Israeli officials, who are aware of the U.S. draft, say that while these terms, much sought by the Palestinians, would be very specific, some of Israel’s biggest priorities would be covered by much vaguer language. A description of security arrangements would glide over the question of exactly how the West Bank and Gaza would be prevented from becoming a launching pad for attacks on Israel, while the thorny question of Palestinian refugees would be dispatched with a call for an “agreed solution.” The result could be to complicate any eventual trade-off of Israeli concessions on territory for Palestinian give on the “return” of refugees, since the Security Council would already have mandated Israel’s position.

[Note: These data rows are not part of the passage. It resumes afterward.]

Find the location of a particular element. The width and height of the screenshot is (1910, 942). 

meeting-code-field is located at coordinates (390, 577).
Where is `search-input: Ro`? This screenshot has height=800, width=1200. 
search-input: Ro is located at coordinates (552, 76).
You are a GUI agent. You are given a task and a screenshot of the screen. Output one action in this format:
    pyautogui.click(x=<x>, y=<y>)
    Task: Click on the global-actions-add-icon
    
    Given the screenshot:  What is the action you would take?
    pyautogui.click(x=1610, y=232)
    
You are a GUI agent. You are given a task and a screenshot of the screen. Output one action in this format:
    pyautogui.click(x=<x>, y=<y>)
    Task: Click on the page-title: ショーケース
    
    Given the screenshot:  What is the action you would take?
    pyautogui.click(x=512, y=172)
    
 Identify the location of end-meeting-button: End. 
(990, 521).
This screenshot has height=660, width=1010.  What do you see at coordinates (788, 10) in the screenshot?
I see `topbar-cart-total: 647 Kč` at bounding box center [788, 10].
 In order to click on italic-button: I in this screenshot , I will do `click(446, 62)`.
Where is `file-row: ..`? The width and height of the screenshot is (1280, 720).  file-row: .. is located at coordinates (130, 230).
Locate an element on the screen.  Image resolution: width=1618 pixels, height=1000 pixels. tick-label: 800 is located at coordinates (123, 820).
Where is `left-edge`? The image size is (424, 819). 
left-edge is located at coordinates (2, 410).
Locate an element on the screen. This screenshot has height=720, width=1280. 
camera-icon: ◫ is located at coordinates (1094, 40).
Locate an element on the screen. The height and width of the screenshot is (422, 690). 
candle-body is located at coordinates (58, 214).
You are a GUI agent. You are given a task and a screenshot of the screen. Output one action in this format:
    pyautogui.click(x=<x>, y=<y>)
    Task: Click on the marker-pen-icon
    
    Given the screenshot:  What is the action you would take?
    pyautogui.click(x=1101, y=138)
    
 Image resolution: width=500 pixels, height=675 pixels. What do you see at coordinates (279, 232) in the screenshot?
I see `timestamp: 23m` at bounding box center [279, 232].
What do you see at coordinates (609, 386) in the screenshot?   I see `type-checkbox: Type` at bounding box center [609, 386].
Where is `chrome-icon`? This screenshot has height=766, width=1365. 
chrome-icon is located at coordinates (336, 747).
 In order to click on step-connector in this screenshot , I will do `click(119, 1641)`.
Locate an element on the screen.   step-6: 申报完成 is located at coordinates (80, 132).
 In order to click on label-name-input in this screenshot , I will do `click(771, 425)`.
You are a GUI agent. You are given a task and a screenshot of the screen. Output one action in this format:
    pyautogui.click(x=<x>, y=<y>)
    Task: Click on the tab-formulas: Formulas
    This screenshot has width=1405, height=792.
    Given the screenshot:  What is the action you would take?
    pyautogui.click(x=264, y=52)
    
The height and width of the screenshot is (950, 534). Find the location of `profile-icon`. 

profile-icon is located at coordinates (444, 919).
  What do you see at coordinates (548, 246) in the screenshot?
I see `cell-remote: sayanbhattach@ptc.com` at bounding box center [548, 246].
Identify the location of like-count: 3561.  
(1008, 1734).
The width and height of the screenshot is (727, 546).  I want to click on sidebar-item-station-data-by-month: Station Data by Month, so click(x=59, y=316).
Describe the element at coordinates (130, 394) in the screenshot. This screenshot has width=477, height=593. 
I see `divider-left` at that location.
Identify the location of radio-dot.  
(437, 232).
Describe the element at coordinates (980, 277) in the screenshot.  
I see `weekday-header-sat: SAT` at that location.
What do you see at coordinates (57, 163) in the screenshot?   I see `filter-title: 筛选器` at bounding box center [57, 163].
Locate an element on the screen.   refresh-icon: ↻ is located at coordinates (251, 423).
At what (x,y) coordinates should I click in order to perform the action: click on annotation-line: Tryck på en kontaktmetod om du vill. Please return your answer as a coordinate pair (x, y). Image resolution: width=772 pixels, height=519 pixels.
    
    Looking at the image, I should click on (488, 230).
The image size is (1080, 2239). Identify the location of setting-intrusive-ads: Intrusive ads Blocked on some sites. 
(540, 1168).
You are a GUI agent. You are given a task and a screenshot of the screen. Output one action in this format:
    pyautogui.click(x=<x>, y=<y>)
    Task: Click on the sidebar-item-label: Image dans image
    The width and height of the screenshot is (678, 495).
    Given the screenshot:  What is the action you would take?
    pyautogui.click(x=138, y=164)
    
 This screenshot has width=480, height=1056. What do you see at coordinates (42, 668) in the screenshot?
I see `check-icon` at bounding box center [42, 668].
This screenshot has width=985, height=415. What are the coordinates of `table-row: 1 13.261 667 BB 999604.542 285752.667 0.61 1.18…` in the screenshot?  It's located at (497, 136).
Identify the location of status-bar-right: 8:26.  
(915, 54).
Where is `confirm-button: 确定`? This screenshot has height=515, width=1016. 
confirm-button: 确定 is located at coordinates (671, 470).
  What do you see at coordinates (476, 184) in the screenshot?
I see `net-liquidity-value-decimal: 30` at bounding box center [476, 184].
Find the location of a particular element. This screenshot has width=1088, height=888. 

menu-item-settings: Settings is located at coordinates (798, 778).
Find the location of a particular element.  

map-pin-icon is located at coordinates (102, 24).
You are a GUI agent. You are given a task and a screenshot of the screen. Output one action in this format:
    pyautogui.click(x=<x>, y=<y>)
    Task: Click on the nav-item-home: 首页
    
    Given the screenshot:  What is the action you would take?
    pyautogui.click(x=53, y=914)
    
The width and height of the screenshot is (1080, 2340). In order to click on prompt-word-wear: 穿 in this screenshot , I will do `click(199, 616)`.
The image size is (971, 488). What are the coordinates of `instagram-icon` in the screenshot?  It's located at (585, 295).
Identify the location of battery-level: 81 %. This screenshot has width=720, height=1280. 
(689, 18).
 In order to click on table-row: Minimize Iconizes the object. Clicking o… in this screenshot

The U.S. draft probably would have one element that would please Netanyahu and infuriate Palestinian leader Mahmoud Abbas, however: a stipulation that Israel would remain the homeland of the Jewish people. Abbas’s categorical rejection of that principle helped to cause the breakdown of Kerry’s diplomacy, and it would almost certainly mean that the Palestinians would join Israelis in rejecting the resolution.
Why go forward with a text that both sides would spurn? Obama’s hope would be that his initiative could win unanimous support from the Security Council and thus set the terms of reference for a future settlement, presumably under different Israeli and Palestinian leaders. He could eventually become the grandfather of Middle East peace; at a minimum, diplomats who now talk of the “Clinton parameters” from 2000 would henceforth speak of the “Obama framework.”
There would be other effects, of course, among them an unprecedented breach in U.S.-Israeli relations and a vast acceleration of the global movement to boycott and sanction the Jewish state in the likely event it resisted the U.N. terms. But judging from Obama’s demeanor in assailing Netanyahu last week, the president might welcome that legacy, too.